BEGIN SUPPLIED INFORMATION

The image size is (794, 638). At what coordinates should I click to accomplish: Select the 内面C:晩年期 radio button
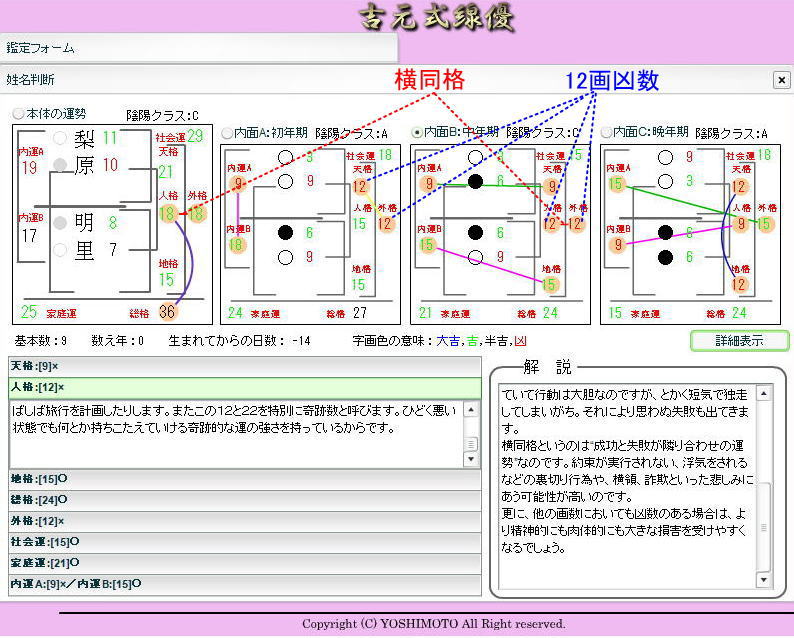606,132
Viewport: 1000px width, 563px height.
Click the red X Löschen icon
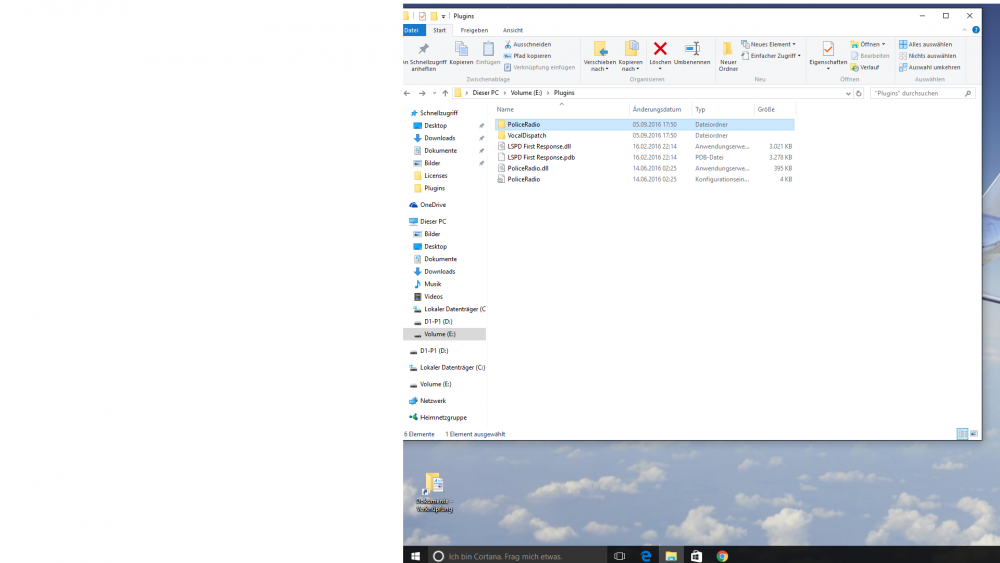(660, 49)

END SUPPLIED INFORMATION

**WHAT THE TASK REQUIRES**:
Please repeat the data above exactly as it appears, pictures excluded.

**EXERCISE OUTPUT**:
The image size is (794, 638). At what coordinates should I click to accomplish: Select the 内面C:晩年期 radio button
606,132
Viewport: 1000px width, 563px height.
Click the red X Löschen icon
(660, 49)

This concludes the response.